Condensé de point Godwin, le slogan éculé  CRS SS  en est l'exemple type. Il faut mesurer ce qu'il suggère pour en saisir l'injustice. Pour un homme politique, l'amalgame avec le nazisme marque assurément une perte de flegme et de lucidité. Quand, dans les années quatre-vingt-dix, un journaliste de France 2 demanda à Christine Boutin à propos de l'avortement :  Ils disent que c'est un génocide, êtes-vous du même avis ? , l'objectif était de la piéger en l'accusant de banaliser le génocide, donc d'être antisémite. Mais la répartie du député des Yvelines, fut aussi prudente qu'inspirée :  Mère Teresa le dit aussi, oui.  Il fallait le bouclier de charité de la  petite  religieuse de Calcutta pour parer.

Plus récemment, la section locale de la Vienne des jeunes du Parti socialiste a été désavouée par son instance nationale pour avoir assimilé, dans une affiche, Sarkozy à Hitler, à propos de l'expulsion des Roms.  Un honteux mélange des genres  a dénoncé, le 24 février 2011, la Ligue internationale contre le racisme et l'antisémitisme (Licra). Le grand-rabbin de France avait lui aussi logiquement protesté lorsque les opposants à la politique gouvernementale avaient comparé le retour forcé des Roms en Roumanie aux rafles hitlériennes.

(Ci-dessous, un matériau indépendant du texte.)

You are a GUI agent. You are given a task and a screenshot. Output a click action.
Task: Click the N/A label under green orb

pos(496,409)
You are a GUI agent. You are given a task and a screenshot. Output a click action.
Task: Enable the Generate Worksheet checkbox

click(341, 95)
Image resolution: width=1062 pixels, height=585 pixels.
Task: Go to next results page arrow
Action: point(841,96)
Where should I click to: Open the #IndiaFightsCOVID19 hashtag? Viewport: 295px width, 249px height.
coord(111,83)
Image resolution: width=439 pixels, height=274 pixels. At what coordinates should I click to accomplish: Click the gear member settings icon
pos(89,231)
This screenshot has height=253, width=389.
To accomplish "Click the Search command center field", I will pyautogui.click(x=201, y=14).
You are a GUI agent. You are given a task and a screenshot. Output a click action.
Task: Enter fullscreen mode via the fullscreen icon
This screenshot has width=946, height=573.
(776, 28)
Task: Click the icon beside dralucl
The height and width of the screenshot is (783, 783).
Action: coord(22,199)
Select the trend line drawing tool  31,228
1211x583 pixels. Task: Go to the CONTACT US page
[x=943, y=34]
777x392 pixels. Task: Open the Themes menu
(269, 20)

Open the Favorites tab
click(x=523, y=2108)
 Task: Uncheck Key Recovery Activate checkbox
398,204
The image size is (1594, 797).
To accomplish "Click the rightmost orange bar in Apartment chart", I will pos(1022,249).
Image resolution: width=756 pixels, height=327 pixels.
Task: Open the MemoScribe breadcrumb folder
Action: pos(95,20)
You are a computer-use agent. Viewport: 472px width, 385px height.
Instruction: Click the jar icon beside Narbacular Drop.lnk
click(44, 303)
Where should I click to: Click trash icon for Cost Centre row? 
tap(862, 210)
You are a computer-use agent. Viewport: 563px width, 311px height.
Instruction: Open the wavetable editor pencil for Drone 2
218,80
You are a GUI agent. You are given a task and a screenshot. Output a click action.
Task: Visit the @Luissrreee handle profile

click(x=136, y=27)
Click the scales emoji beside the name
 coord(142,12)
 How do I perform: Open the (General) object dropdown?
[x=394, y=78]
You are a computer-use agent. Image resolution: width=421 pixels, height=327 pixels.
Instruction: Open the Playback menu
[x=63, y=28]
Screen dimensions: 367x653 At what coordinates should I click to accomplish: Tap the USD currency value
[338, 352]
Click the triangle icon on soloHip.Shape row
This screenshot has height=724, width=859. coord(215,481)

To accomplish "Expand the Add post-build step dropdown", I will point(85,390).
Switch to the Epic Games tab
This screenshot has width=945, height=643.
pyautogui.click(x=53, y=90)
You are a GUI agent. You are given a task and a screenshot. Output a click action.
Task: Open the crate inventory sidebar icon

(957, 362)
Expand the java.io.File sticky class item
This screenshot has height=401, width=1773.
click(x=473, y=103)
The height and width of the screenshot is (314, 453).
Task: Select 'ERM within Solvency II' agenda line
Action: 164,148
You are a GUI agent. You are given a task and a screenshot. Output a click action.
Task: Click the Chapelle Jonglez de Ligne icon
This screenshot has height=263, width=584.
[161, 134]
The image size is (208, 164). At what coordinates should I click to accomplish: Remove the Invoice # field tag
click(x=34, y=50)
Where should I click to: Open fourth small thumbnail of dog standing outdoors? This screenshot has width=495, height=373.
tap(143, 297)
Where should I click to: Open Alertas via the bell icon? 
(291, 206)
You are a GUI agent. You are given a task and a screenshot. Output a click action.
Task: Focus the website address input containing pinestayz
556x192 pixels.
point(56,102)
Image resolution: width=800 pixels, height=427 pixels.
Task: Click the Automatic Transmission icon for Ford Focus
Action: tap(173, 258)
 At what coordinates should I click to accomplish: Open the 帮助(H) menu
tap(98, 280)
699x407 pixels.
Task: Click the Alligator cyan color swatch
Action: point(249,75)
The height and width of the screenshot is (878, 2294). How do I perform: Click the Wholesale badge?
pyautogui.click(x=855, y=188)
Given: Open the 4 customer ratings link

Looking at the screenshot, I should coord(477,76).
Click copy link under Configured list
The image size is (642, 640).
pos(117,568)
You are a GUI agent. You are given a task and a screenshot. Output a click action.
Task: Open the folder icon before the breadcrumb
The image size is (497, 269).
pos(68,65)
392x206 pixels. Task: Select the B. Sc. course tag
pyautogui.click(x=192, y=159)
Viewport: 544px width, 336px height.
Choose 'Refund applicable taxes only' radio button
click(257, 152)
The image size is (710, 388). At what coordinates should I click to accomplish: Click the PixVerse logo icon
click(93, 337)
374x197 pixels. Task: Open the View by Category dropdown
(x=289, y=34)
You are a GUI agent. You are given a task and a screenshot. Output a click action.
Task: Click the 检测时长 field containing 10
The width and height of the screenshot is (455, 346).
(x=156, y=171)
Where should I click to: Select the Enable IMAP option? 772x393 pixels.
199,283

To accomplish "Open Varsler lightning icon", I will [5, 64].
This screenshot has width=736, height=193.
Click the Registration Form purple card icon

En effet, ni l'intention, ni le résultat de l'opération ne peut-être assimilé à ce qui s'est passé du temps du Vel d'Hiv. Ministre de la culture, Christine Albanel, reçut même en mars 2009 un point Godwin en boomerang pour avoir accusé ses adversaires de présenter sa loi Hadopi  comme une sorte d'antenne de la Gestapo . Se prétendre à tort victime d'un amalgame avec le nazisme est injuste. C'est aussi une lourde faute de communication.

Quelles leçons en tirer ?

Il faut d'abord reconnaître que, dans notre inconscient collectif, ce n'est pas Néron, Attila ou Pol Pot qui synthétise le mal absolu, mais Hitler, indépassable figure du mal. Car l'horreur de la Shoah avec ses intentions, sa réalisation et son résultat est indépassable. Toute comparaison avec le nazisme est vite fautive. Sauf pour Staline peut-être, depuis le Livre noir du communisme...

Il faut ensuite, et d'une façon générale, éviter les raccourcis faciles et inefficaces qui n'aboutissent qu'à flatter les convaincus et scandaliser les opposants. On s'abstiendra donc d'aborder le débat sur la fin de vie en énonçant   euthanasie - État nazi . Même chose pour l'idéologie de l'eugénisme ou pour celle de l'avortement. Elles n'ont pas eu besoin du IIIe Reich pour se répandre, avec des lois démocratiquement votées dans de nombreux pays occidentaux, au tout début comme à la fin du XXe siècle.

Et si, vraiment, on ne peut éviter l'exemple-repoussoir de la Seconde Guerre mondiale, on prendra soin, comme savent le faire les responsables politiques expérimentés, de tourner autour du point Godwin. Il suffira d'évoquer  les leçons à tirer des heures sombres d'une Histoire pas si éloignée . Inutile de détailler. Chacun aura compris.

 

*Tugdual Derville est délégué général de l'Alliance pour les droits de la vie.